Spectroscopic Ellipsometry and Electrochemical and X‑ray Photoelectron Spectroscopy Investigation of the Influence of the Crystalline Plane on the Adsorption of α,ω-Alkanedithiols: Mono Versus Bi-Coordinated Configurations

The effect of the Au surface crystalline plane on the configuration of self-assembled monolayers (SAMs) of α,ω-alkanedithiols (DTs) is studied via reductive desorption (RD), X-ray photoelectron spectroscopy (XPS), and spectroscopic ellipsometry (SE) experiments. A remarkable difference in the SAM configuration of short DTs, such as 1,4-butanedithiol (C4DT) on both Au(111) and Au(100) is observed; while standing up (SU)-configured SAMs are formed on the (111) plane, lying down molecules form the structure on (100).

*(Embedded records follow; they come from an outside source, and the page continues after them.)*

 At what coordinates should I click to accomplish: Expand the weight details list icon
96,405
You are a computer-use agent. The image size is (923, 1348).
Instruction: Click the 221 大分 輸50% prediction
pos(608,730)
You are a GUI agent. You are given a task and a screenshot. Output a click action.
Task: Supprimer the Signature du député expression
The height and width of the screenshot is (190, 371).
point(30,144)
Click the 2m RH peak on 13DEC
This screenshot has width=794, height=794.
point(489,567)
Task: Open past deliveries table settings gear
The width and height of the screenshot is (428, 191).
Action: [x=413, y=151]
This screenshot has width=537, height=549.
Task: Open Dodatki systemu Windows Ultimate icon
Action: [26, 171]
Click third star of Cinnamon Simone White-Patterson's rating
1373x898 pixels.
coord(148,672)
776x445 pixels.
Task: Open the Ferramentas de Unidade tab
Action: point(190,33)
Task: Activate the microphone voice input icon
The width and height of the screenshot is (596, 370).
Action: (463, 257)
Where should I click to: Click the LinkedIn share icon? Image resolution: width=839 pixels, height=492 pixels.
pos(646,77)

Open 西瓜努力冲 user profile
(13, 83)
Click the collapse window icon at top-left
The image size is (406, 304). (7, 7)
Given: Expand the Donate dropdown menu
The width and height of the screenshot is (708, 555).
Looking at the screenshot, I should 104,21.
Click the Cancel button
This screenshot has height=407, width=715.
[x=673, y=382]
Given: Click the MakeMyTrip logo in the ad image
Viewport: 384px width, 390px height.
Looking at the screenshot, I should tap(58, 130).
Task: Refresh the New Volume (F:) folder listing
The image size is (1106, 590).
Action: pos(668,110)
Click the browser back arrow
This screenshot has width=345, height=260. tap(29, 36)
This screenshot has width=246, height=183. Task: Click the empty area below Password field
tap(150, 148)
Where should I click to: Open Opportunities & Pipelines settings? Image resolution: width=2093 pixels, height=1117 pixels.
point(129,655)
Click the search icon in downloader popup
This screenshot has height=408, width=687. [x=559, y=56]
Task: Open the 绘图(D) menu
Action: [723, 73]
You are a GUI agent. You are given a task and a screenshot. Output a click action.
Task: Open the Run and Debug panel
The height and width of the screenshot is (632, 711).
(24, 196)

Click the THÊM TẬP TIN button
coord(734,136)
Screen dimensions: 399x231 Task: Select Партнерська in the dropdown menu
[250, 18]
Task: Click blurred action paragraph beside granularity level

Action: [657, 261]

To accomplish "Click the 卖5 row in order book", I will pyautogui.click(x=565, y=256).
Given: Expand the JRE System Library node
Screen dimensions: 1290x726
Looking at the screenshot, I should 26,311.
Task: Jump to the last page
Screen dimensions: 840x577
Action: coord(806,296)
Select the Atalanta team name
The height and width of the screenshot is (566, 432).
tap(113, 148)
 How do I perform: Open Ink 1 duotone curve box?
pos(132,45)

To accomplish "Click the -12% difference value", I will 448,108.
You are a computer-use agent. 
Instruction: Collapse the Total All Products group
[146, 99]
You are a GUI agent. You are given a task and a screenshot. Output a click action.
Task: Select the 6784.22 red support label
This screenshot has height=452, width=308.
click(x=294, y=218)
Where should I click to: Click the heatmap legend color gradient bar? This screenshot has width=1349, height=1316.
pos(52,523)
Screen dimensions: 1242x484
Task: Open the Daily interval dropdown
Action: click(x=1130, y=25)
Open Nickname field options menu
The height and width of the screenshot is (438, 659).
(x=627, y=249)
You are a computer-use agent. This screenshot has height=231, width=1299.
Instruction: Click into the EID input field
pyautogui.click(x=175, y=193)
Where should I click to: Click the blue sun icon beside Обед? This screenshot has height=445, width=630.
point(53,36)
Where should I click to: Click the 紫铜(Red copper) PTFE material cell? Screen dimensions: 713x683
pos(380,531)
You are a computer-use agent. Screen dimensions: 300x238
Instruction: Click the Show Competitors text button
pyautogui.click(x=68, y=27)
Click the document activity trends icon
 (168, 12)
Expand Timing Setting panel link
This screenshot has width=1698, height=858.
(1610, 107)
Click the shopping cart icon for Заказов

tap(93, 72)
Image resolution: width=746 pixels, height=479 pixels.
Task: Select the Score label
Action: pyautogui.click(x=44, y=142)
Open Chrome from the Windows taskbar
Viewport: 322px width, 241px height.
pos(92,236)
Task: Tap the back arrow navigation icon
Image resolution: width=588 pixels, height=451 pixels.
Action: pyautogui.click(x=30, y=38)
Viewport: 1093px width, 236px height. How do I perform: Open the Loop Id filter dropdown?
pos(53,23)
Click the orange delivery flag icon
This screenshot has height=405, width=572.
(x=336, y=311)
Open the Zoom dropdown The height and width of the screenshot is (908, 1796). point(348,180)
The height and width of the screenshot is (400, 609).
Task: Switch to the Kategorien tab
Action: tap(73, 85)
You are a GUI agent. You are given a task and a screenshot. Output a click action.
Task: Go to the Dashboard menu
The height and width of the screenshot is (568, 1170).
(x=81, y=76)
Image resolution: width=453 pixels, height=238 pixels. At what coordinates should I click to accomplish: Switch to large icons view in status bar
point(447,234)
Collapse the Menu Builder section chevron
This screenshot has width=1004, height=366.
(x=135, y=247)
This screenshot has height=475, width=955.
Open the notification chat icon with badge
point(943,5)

The higher stability of the bi-coordinated structure on Au(100) is interpreted, indirectly, as higher bonding energies for the RS–Au(100) bond, in agreement with the RD and XPS results. Because hardly no SU phases are detected when adsorbing C4DT on Au(100), a longer DT is needed in order to achieve this configuration, namely, 1,6-hexanedithiol (C6DT). In this case, although the RSC6DT–Au­(100) bond is similar to RSC4DT–Au­(100) in the bi-coordinated phase, the larger lateral interactions in the SU C6DT become the driving force for the DT lifting (i.e., the mono-coordinated phase formation). SE experiments reveal the thickness of the SU SAMs and detect the differences in the C4DT behavior on both surfaces. A discussion on the effect of aging of the DT immersion solutions on the outcome of the SAM configuration is also presented.